Still Pinching Myself After March 6 - San Francisco, CA
- updated 1 year ago
Hi, ladies. I'm so happy I found this site a...
- 17 Mar 2012
Hi, ladies. I'm so happy I found this site a few weeks before my reduction surgery on March 6. I've always been self-concious about my chest size and wondered why the universe was so unfair to make some of us develop so disproportionately. I've heard a lot of theories about early puberty due to hormones in our food and dairy, etc, but hey, I was born in the late '70s, so WTH? Anyway, apparently I'm a throwback to my maternal Grandma's people, with extremely dense breast tissue--and overly large ones on a medium frame. Just a few months ago I started seriously considering a breast reduction. I'd gotten really fit a few years ago by doing farm work and landscaping, but even then after losing 25 pounds, my breast size stayed the same. After I returned to the world of desk jobs, I gained 30 back...ugh...and my breastal area got BIGGER...to the tune of a 36 E/F or therabouts. I've had neck and back pain for years, and I've seen a chiropractor regularly for a long time now. I was so sick of not finding clothes that fit my medium-sized body and XL chest. I felt horribly matronly for a 38-y-o and started wearing baggy shirts and cardigans all the time.
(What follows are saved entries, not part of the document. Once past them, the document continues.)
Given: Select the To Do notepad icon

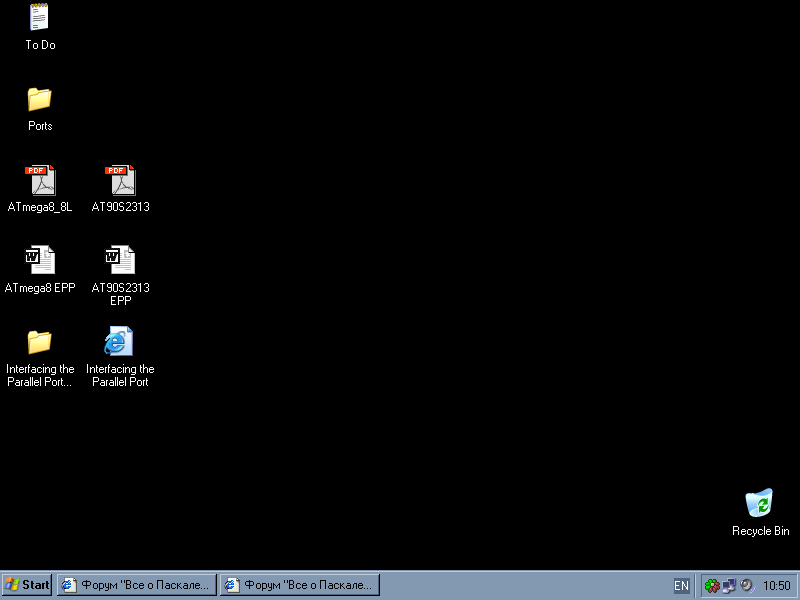Looking at the screenshot, I should [40, 17].
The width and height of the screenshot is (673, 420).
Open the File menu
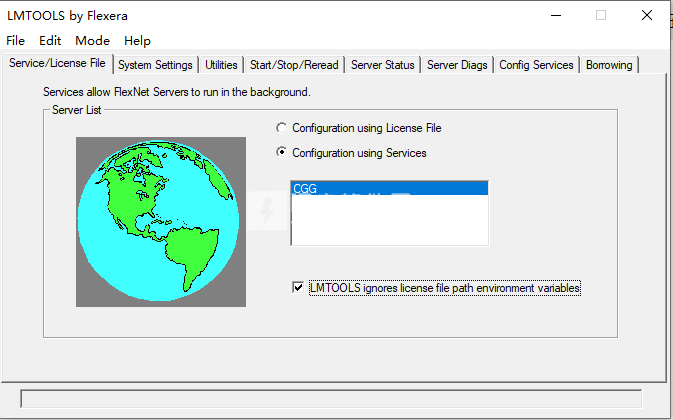(15, 41)
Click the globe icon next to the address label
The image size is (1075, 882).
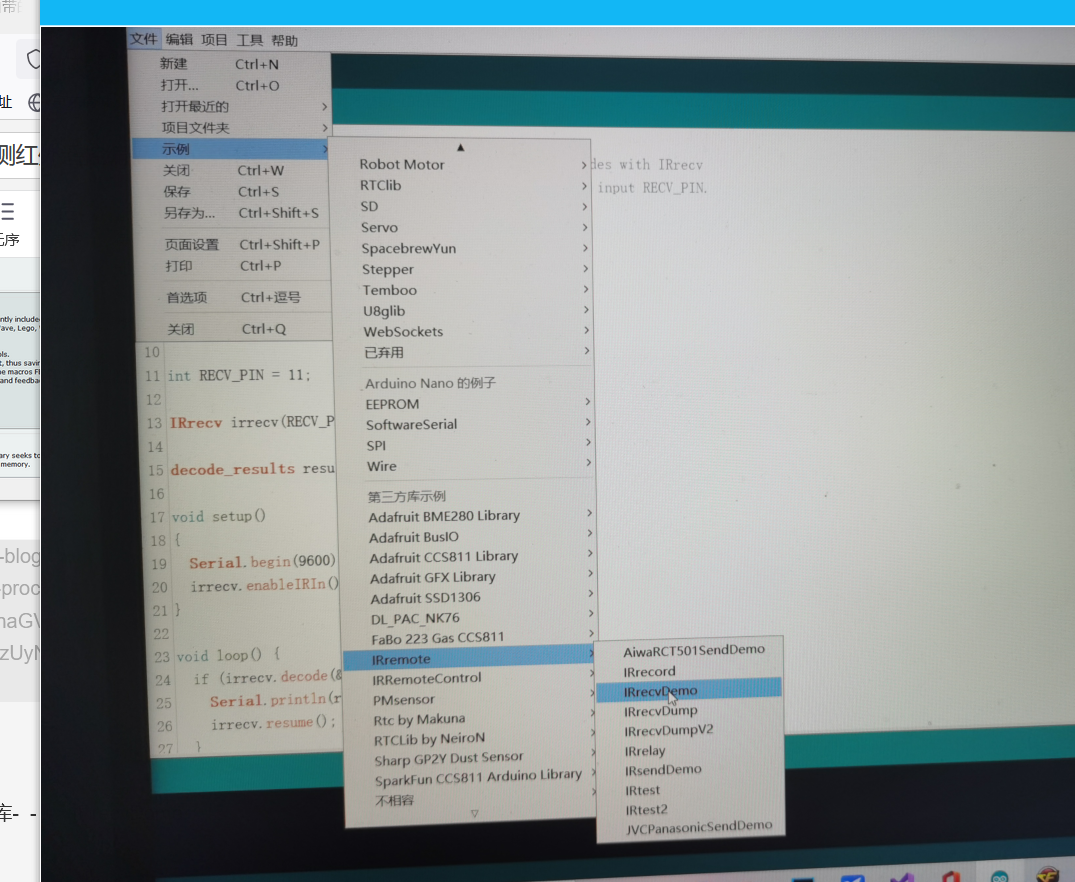coord(33,102)
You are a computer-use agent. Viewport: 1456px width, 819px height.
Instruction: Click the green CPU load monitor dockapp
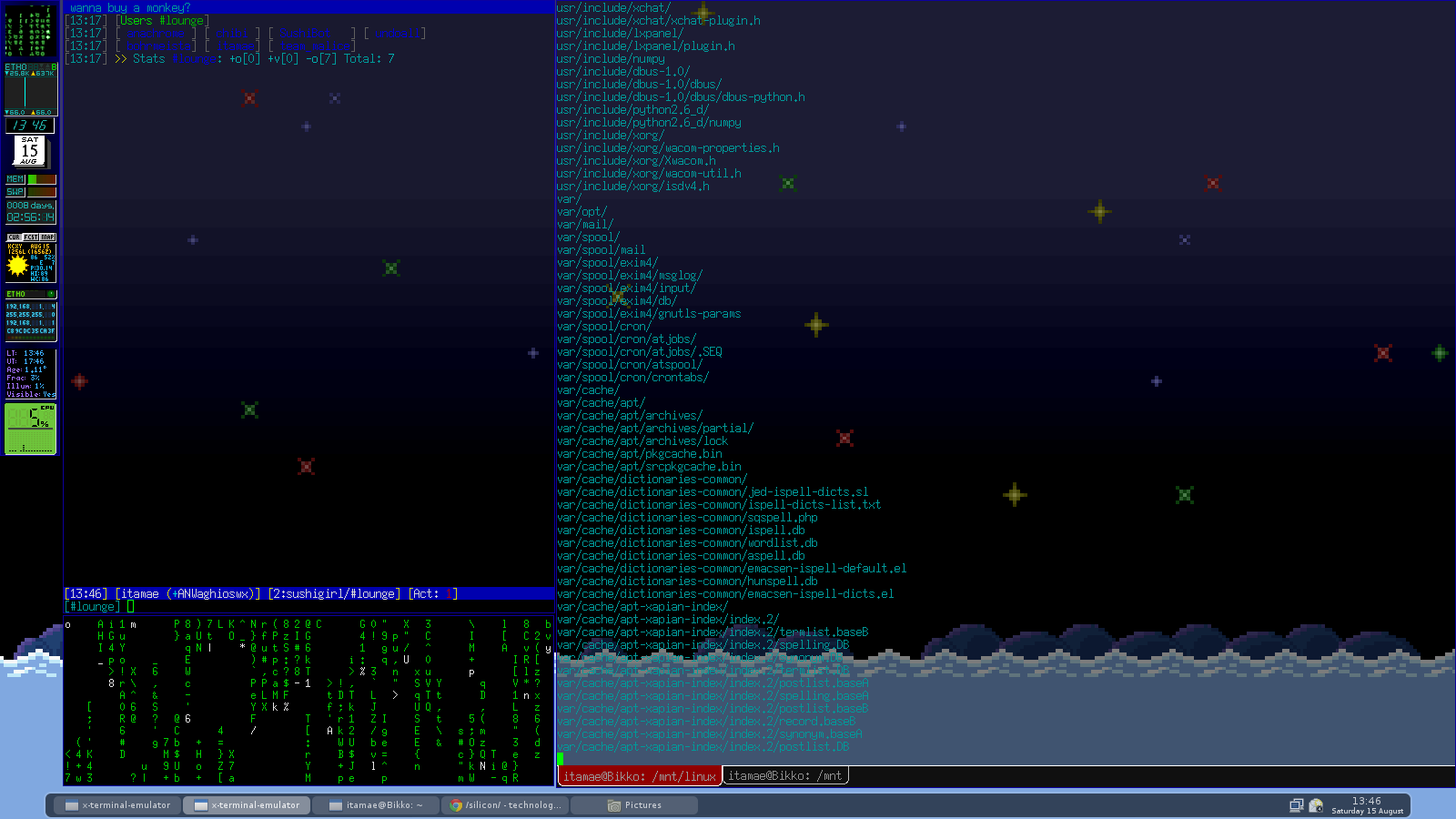pos(30,429)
I had a few consultations with a few surgeons and was so happy to meet my doctor. He's gotten excellent feedback and ratings in the SF Bay Area and has a wonderful, friendly, demeanor, and takes an empathetic and collaborative approach to helping you get the results that look the best for you. After only about 5 days, I got approval from BCBS...which was amazing to me considering how they like to fight over "medical necessity".
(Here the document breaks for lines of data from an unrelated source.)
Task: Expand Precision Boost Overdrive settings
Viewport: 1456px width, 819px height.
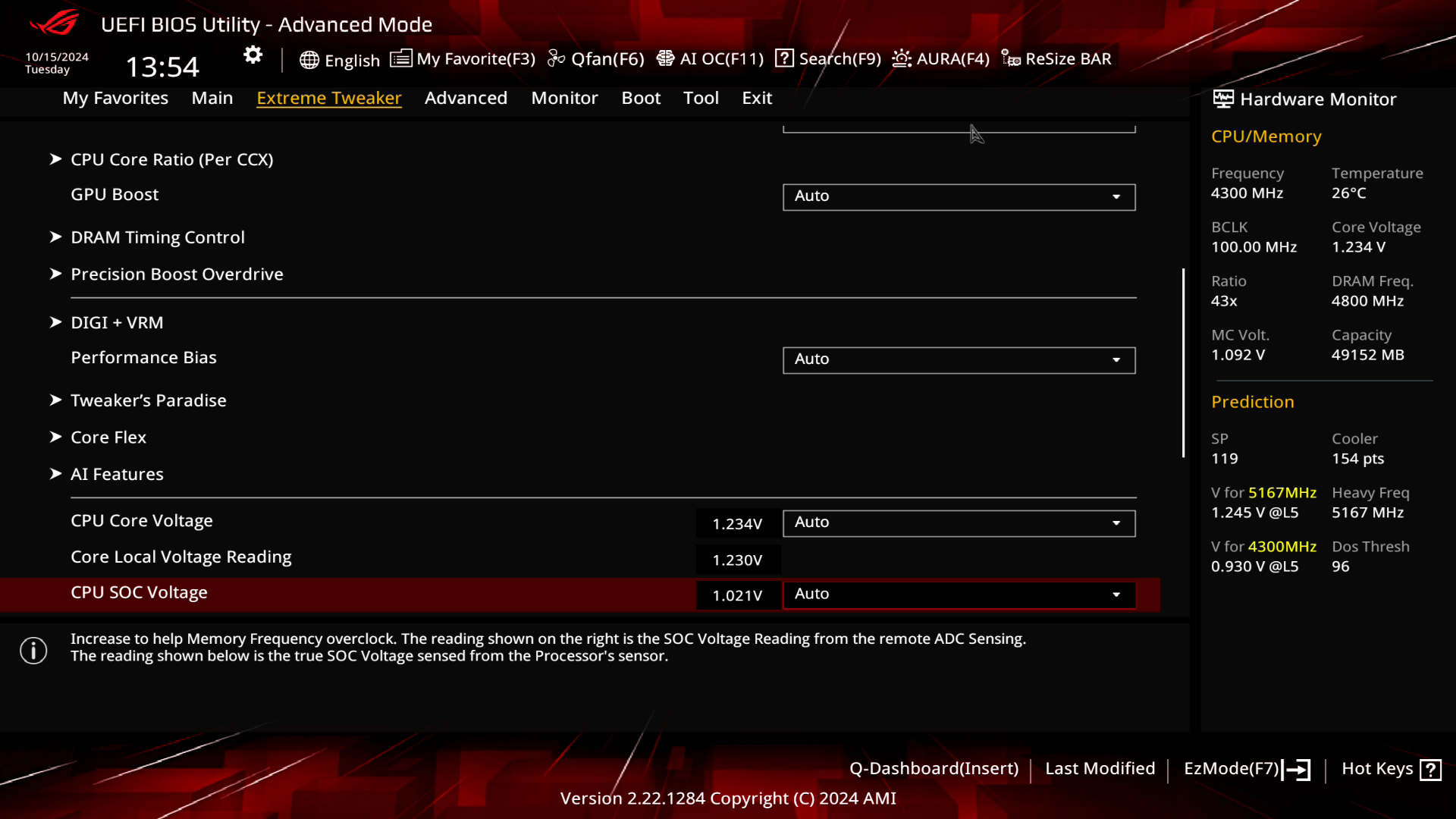Action: (177, 273)
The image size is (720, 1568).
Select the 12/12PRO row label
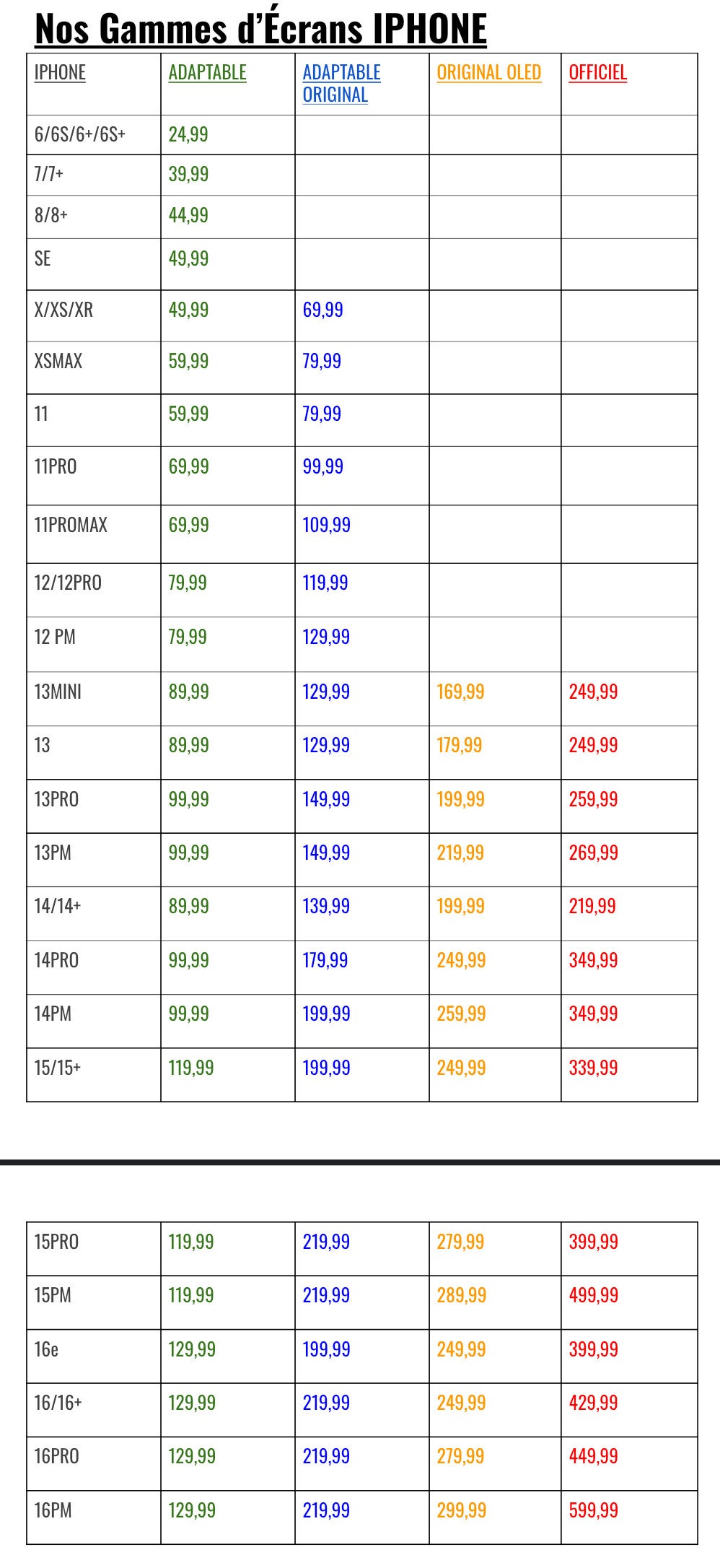[x=68, y=583]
Two weeks later, March 6, I had my surgery. It went very well, the hospital staff at CPMC was excellent and so warm, and I had no complications from anesthesia (I did let them know I have had nausea and vomiting after past surgeries). I am about a 36C now and healing very well. There has been very little pain post-surgery. This is a decision I will never regret! I would absolutely recommend checking into this procedure if you are having the same feelings I was. I will try to update with pictures soon. I'm about 12 days post-op now and feeling better every day. Back to work Monday, though, boooooo.
March 24...I'm at about 2.5 weeks post-op So I...
- 24 Mar 2012
So I have a confession, which I've been keeping private because I guess I still think of it as some sort of cheating, and vanity, and wastefulness because, well, it cost me a lot of money and my family are tough, thrifty New England types....
It took me a few years to even allow myself to consider a breast reduction, considering my hangups. I kept thinking, if I only lost enough weight, why am I not COMMITTED ENOUGH...but no matter the working out, it NEVER came off in my breasts and only a wee bit in my upper arms. So in addition to my breast reduction, I decided to also have some lipo done to my upper arms. My doc also did a little to my upper sides, not the axilla, but I guess the bra band area on my sides. It was gratis, which was fantastic . :)
I've always tended to gain weight in my arms and in my "breastal region," regardless of being lean everywhere else. I've also always retained the bad memories of a few assy remarks in the past from jerk-men who described me as looking like a "linebacker" and having "pendulous breasts" that belonged in a "holster", like some kind of freak who was too lazy to lose the "weight" (as if I could--now knowing my breasts were made up of heavy tissue!). Through my late 20s until now, my late 30s, I've felt un-delicate, un-feminine, and that I would never wear a tank top or a strapless dress, never mind a braless sundress, ever!!! I finally realized that I had the means to change it, and hopefully make it easier for me to do all the hiking I've wanted to be able to do once I heal.
And so far, the results have blown me away. Already, my torso looks proportionate. I am so excited to see the changes as the swelling goes down, and this is coming from someone who wouldn't look in the mirror for 2 years without a shirt on.
And then, I read shiz like THIS from an article about learning to love small boobs, and I get all fired up: "I have a size 32A and i am very moddest. But my friends always say they with they had my breast size, if not cuz theres are starting to sag (AHHA) Or there back is starting to hurt from 'carring' them around." AND "Big boob women just need to shut up, they got what everyone is paying thousands of dollars for!!!"
I just don't even know where to start on THAT whole topic!